■ **Stated goal**:
In the net neutrality article, starting with "-Increased transparency. The" and going on through "of the Internet.", change "points of interconnection" to "interconnection points" and give that part again.

-- Start of Page --

President Obama announced Monday that he will ask the Federal Communications Commission to reclassify the internet as a utility.
It's a significant policy position, allowing the FCC to enforce more robust regulations that would help secure a "free and open internet" and reject plans to allow internet service providers to charge websites in order to deliver higher-quality content to consumers.
The core principle of net neutrality is that government and private entities have to treat all data on the internet equally and not slow down or block access for those who don't pay a premium. For example, Comcast wouldn't be allowed to demand payment from a streaming service, such as Netflix, for full access to its broadband network.
"An open Internet is essential to the American economy, and increasingly to our very way of life. By lowering the cost of launching a new idea, igniting new political movements, and bringing communities closer together, it has been one of the most significant democratizing influences the world has ever known," Obama said in a statement.
The ultimate decision is up to the Federal Communications Commission, which is independent from the president.
Obama's statement laid out his plan to the commission:
I believe the FCC should create a new set of rules protecting net neutrality and ensuring that neither the cable company nor the phone company will be able to act as a gatekeeper, restricting what you can do or see online. The rules I am asking for are simple, common-sense steps that reflect the Internet you and I use every day, and that some ISPs already observe. These bright-line rules include:
-No blocking. If a consumer requests access to a website or service, and the content is legal, your ISP should not be permitted to block it. That way, every player — not just those commercially affiliated with an ISP — gets a fair shot at your business.
-No throttling. Nor should ISPs be able to intentionally slow down some content or speed up others — through a process often called "throttling" — based on the type of service or your ISP's preferences.
-Increased transparency. The connection between consumers and ISPs — the so-called "last mile" — is not the only place some sites might get special treatment. So, I am also asking the FCC to make full use of the transparency authorities the court recently upheld, and if necessary to apply net neutrality rules to points of interconnection between the ISP and the rest of the Internet.
-No paid prioritization. Simply put: No service should be stuck in a "slow lane" because it does not pay a fee. That kind of gatekeeping would undermine the level playing field essential to the Internet's growth. So, as I have before, I am asking for an explicit ban on paid prioritization and any other restriction that has a similar effect.
President Obama explains his plan in this video:
The issue of net neutrality is complex – the FCC has been working on rules that can stand up to legal scrutiny, delaying their release until 2015, The Wall Street Journal reported.
FCC Chairman Tom Wheeler said the president's statement was "important and welcome."
"Like the President, I believe that the Internet must remain an open platform for free expression, innovation, and economic growth. We both oppose Internet fast lanes. The Internet must not advantage some to the detriment of others. We cannot allow broadband networks to cut special deals to prioritize Internet traffic and harm consumers, competition and innovation," Wheeler said.
In January, he said, "a federal court struck down rules that prevented Internet Service Providers from blocking and discriminating against online content" and that the FCC is trying to find a way to codify the rules.

-- End of Page --
-- Start of Data extract --

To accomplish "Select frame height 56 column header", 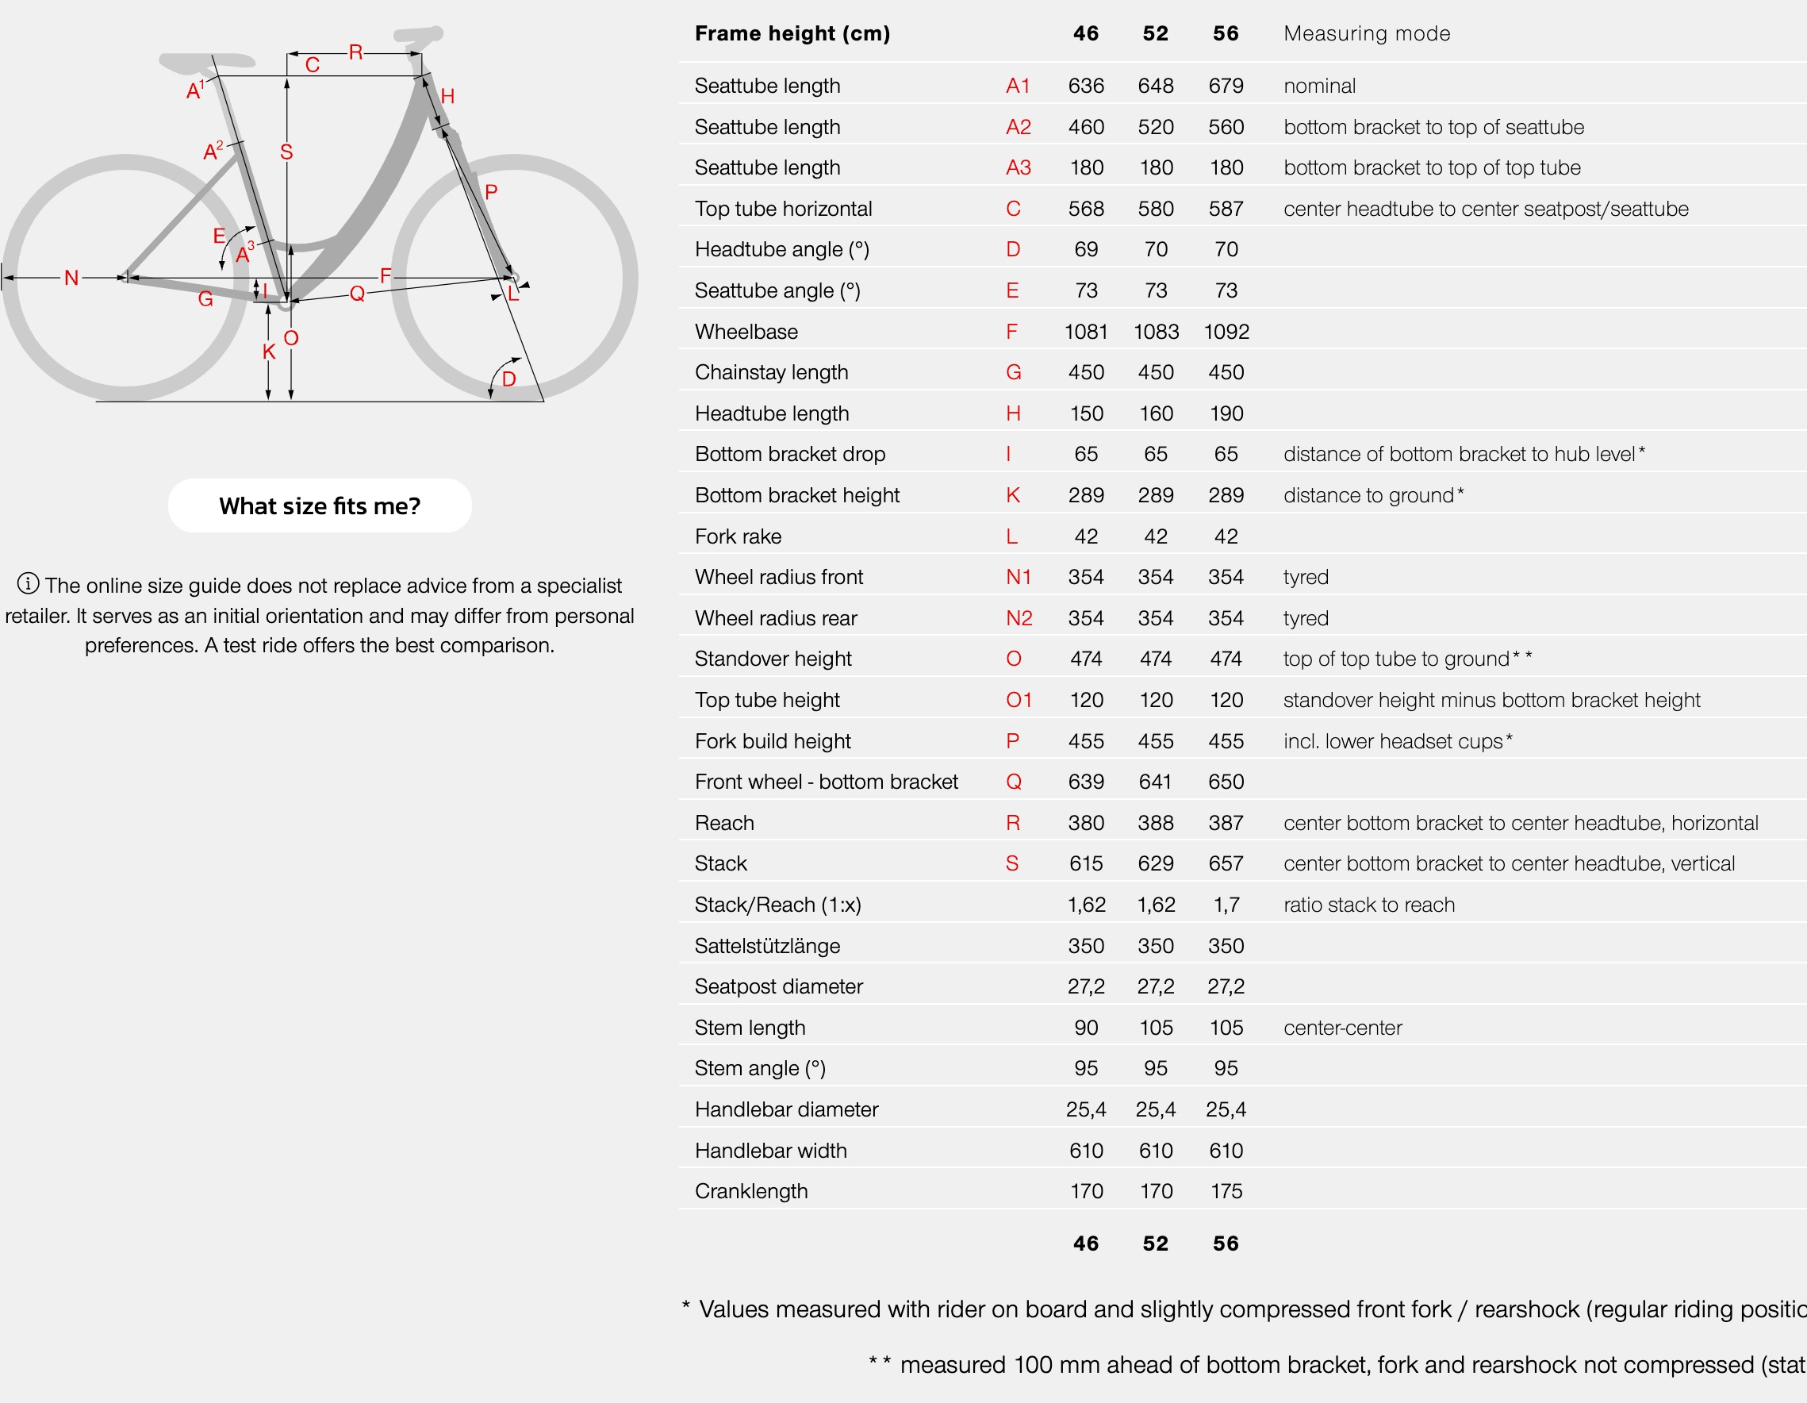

-- End of Data extract --

■ **Correct output**:
-Increased transparency. The connection between consumers and ISPs — the so-called "last mile" — is not the only place some sites might get special treatment. So, I am also asking the FCC to make full use of the transparency authorities the court recently upheld, and if necessary to apply net neutrality rules to interconnection points between the ISP and the rest of the Internet.